Possible categorization_status values: ok, repaired, invalid_llm_output, insufficient_evidence, no_text_sources, and llm_task_failed (the async LLM task raised before an outcome was recorded).

Step 6 — Deterministic theme roll-up¶

Themes are never chosen by the LLM. rollup_subcategories_to_themes sums subcategory probabilities by their prefix (operational.on_call → operational) and normalizes across the 5 themes. The subcategory vector is first filled out to all 15 keys and normalized via ensure_full_subcategory_vector. Pure arithmetic — no model involved. This is what prevents category drift.

Step 7 — Evidence quality and effort value¶

compute_evidence_quality (in evidence.py) emits a 0–1 score:

0.4 * text_score + 0.3 * source_agreement + 0.3 * structural_density

where text_score reflects how much text was available, source_agreement rewards having more than one source type (issue/pr/commit), and structural_density combines graph density with average edge confidence. It is banded into high / moderate / low / very_low.

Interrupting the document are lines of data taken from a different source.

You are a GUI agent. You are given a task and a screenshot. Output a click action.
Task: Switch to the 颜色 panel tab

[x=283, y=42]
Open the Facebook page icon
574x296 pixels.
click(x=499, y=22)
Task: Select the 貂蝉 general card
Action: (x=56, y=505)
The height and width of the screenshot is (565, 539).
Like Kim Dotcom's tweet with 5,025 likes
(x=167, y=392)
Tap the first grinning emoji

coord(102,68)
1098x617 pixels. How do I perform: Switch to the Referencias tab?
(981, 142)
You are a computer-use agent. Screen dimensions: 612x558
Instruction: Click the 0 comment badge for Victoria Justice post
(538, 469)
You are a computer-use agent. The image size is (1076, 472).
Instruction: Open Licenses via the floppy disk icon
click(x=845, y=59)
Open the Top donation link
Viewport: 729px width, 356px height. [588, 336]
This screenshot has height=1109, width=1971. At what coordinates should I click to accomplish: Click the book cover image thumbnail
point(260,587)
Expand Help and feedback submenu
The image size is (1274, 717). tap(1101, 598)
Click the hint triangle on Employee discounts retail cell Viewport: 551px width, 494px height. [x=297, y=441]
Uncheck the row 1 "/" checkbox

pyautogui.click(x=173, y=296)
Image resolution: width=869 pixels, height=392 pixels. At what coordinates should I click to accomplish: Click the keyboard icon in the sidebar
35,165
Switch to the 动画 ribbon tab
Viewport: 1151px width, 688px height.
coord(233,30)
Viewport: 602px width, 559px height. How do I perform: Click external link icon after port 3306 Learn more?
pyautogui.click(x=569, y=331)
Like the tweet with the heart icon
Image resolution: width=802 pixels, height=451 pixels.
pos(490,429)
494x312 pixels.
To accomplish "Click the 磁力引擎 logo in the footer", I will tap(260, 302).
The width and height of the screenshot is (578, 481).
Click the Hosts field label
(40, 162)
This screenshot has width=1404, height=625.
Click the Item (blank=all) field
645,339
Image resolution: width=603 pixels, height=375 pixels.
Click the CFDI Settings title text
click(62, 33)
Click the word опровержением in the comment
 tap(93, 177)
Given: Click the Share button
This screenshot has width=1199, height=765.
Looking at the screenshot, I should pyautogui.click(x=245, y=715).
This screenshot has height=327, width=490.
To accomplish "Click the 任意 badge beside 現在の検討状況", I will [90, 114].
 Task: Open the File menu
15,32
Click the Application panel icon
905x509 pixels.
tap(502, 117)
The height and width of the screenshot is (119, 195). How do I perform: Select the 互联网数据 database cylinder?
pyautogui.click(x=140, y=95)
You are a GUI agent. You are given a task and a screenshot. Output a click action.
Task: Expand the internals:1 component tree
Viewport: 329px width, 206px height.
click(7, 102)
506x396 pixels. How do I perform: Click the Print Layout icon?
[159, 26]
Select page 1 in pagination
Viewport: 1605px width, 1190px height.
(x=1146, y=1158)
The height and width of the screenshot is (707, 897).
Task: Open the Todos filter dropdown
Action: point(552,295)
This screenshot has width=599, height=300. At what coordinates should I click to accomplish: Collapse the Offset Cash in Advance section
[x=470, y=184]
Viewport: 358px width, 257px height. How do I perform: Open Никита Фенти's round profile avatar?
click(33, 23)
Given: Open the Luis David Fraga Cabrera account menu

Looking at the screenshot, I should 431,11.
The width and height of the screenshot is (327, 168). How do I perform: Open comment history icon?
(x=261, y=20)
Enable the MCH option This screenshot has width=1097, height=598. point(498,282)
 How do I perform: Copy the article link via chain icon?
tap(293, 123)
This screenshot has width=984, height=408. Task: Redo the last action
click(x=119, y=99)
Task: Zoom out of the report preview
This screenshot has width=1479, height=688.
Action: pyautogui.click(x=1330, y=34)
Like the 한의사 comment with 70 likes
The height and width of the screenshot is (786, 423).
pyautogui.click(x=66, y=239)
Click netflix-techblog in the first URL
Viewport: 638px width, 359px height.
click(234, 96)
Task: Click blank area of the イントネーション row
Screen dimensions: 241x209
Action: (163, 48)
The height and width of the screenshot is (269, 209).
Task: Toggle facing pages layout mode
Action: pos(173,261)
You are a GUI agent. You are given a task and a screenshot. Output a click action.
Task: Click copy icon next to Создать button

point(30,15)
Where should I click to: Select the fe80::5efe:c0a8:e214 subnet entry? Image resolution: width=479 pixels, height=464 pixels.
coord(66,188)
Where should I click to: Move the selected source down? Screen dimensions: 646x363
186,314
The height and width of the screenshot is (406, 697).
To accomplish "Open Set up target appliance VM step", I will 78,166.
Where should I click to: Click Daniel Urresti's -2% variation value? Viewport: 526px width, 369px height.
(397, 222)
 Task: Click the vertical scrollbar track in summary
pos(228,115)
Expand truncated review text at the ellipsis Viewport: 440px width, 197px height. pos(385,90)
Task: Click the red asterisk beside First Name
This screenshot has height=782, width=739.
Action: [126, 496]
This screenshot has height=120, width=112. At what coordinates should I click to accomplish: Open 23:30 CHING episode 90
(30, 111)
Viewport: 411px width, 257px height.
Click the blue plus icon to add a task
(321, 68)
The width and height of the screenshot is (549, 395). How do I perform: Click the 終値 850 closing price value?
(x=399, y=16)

Separately, _effort_from_work_unit computes the effort value used later for weighting (see Investment API). Precedence:

commit churn (additions + deletions) → metric churn_loc
else PR churn → metric churn_loc
else issue active hours → metric active_hours
else 0.0

Step 8 — Persist¶

A WorkUnitInvestmentRecord is written per WorkUnit to work_unit_investments with the theme distribution, subcategory distribution, structural evidence, evidence quality, effort metric/value, and audit fields (categorization_status, categorization_model_version, categorization_input_hash, categorization_run_id, computed_at).

Evidence quotes are written to work_unit_investment_quotes by default for CLI and worker materialization runs. They can be skipped with --no-persist-evidence-snippets for storage-constrained backfills. See Investment Data Model for table schemas and read semantics.

Guarantees¶

For every WorkUnit:

theme probabilities sum to ~1.0;
subcategory probabilities sum to the theme probabilities;
evidence arrays exist (may be empty);
evidence quality is always emitted;
categorization never returns "unknown".

What this pipeline does not do¶

It does not tag individual issues/PRs/commits.
It does not let the LLM choose themes or invent categories.
It does not recompute anything at UX-time — explanations read persisted data only (see the LLM Categorization Contract).
It does not apply effort weighting here; weighting happens at read time in the API.